Copyright 2000 The Baltimore Sun Company
THE BALTIMORE SUN
May 24, 2000, Wednesday ,ARUNDEL
SECTION: LOCAL ,3B
LENGTH: 418 words
HEADLINE: Advocates for man's pardon seek funds for his
memorial
In 1919, he was executed for killing mother-to-be
BYLINE: Andrea F. Siegel
SOURCE: SUN STAFF
BODY:
Advocates seeking a gubernatorial pardon for the last
man to die on the gallows in Anne Arundel County are asking the public
for donations for a
memorial service they are planning for him next month.

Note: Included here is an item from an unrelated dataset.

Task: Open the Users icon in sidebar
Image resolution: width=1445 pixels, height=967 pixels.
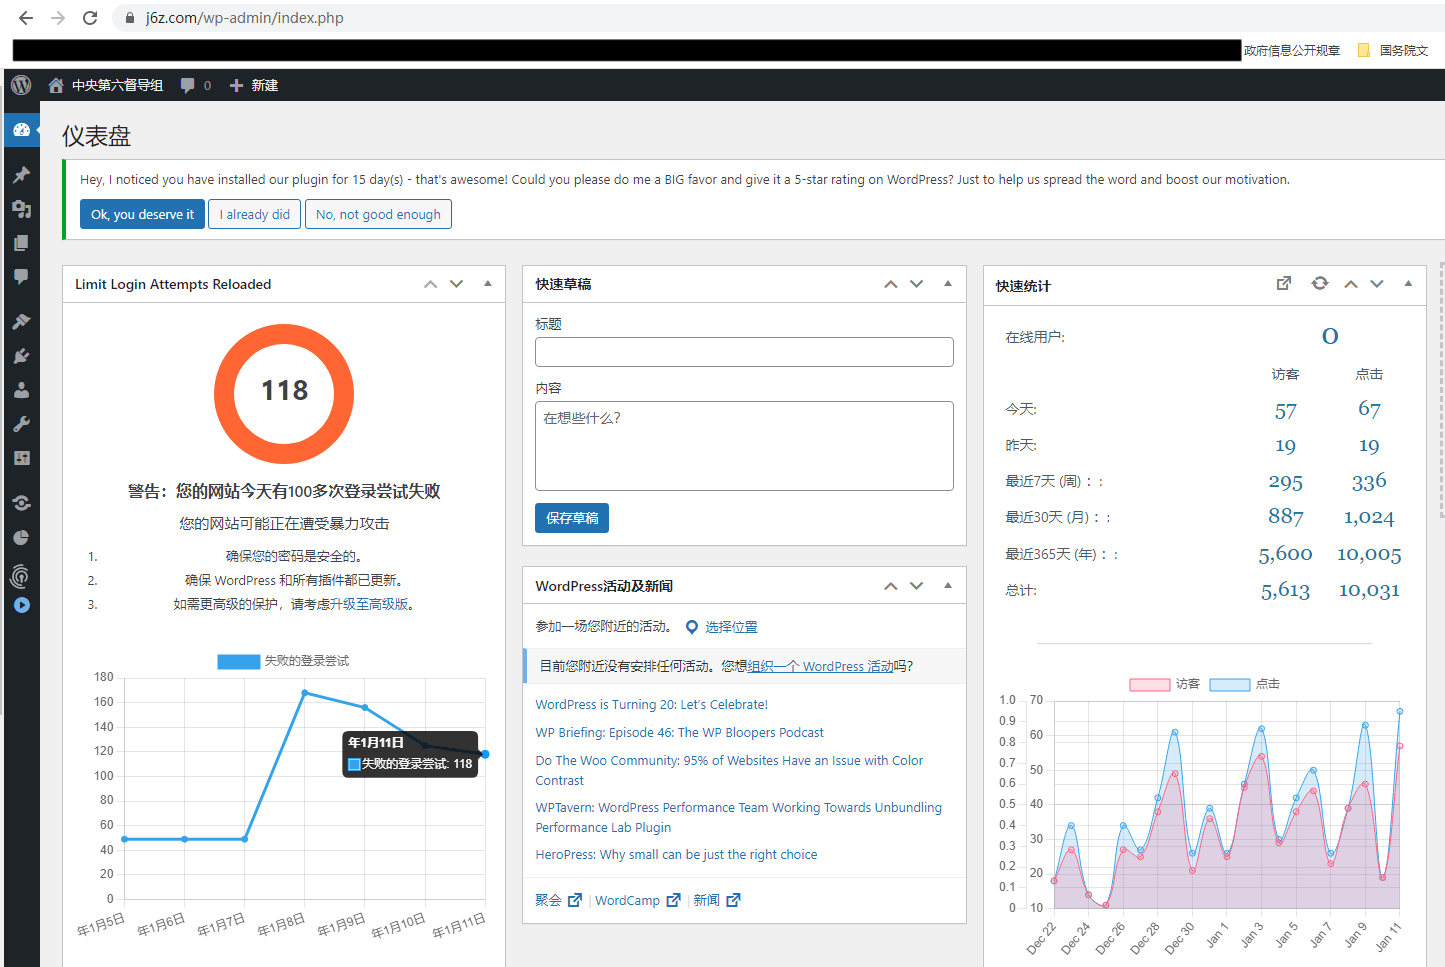Action: (x=21, y=390)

With 1,000 invitations being printed and a grave-marking
plaque on order for the ceremony for John Snowden, they hope to raise $5,000.
The
group has raised a fraction of that so far but members
said yesterday that with word spreading through Memorial Day weekend church
appeals
and community organizations, they believe they will cover
their costs.
Organizers want to give Snowden a more public memorial
service than he had in 1919, and they want to raise the profile of their
pardon
request.
Requests for a pardon have come from Annapolis activist
Carl O. Snowden (no relation), John Snowden's niece Hazel, two chapters
of the
NAACP, local historian George Phelps Jr. and others. Efforts
to win a pardon from Gov. William Donald Schaefer a decade ago were unsuccessful.
Snowden, a black man, was hanged for the Annapolis slaying
of Lottie May Brandon, a white newlywed expecting her first child. The
execution
so riled parts of Annapolis that the National Guard was
called out to prevent rioting, and the black community quietly buried Snowden
as its
pastors cautioned them not to provoke whites.
But over generations, doubts have grown in the black community
over whether an innocent iceman was put to death. They point to Snowden's
proclamations of innocence, to an anonymous confession
shortly after Snowden's hanging, to witnesses changing their stories, and
to what
they see generally as a rush to judgment.
Carl O. Snowden said he hopes to hear from Gov. Parris
N. Glendening by the ceremony at 2 p.m. June 10. But Glendening spokesman
Mike
Morrill said that it would be "almost impossible" for
Glendening, who is on a European trade mission until June 2, to decide
by then. The Maryland
Parole Commission has not made a recommendation to the
governor.
The hourlong ceremony is scheduled for Brewer's Hill Cemetery,
where a blank marker identifies John Snowden's grave. The speaker will
be
lawyer Leroy Phillips Jr. , co-author of a book about
the 1906 lynching of a black man convicted of raping a white woman in Tennessee
who was
cleared several months ago. The group will place a plaque
on a pedestal at John Snowden's grave.
The service is open to the public. Donations may be made to Asbury United Methodist Church, 87 West St., P.O. Box 2325, Annapolis, 21401.